▸ DIRECTIONS FOR THIS TASK: Where the line containing "This screenshot has" appears, begin retyping; continue exactly through the final line of the data. Omit every picture.

▸ WORKING DATA:

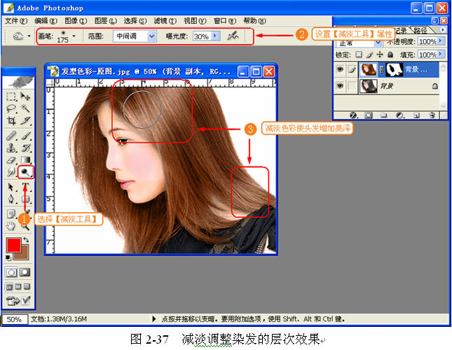Toggle the lock transparent pixels checkbox
Screen dimensions: 452x350
point(359,54)
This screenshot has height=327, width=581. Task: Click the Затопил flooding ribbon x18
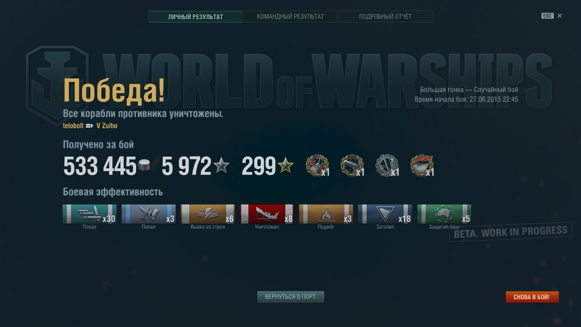[x=385, y=214]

▸ TASK RESULT:
This screenshot has height=327, width=581. Task: Click the Затопил flooding ribbon x18
[x=385, y=214]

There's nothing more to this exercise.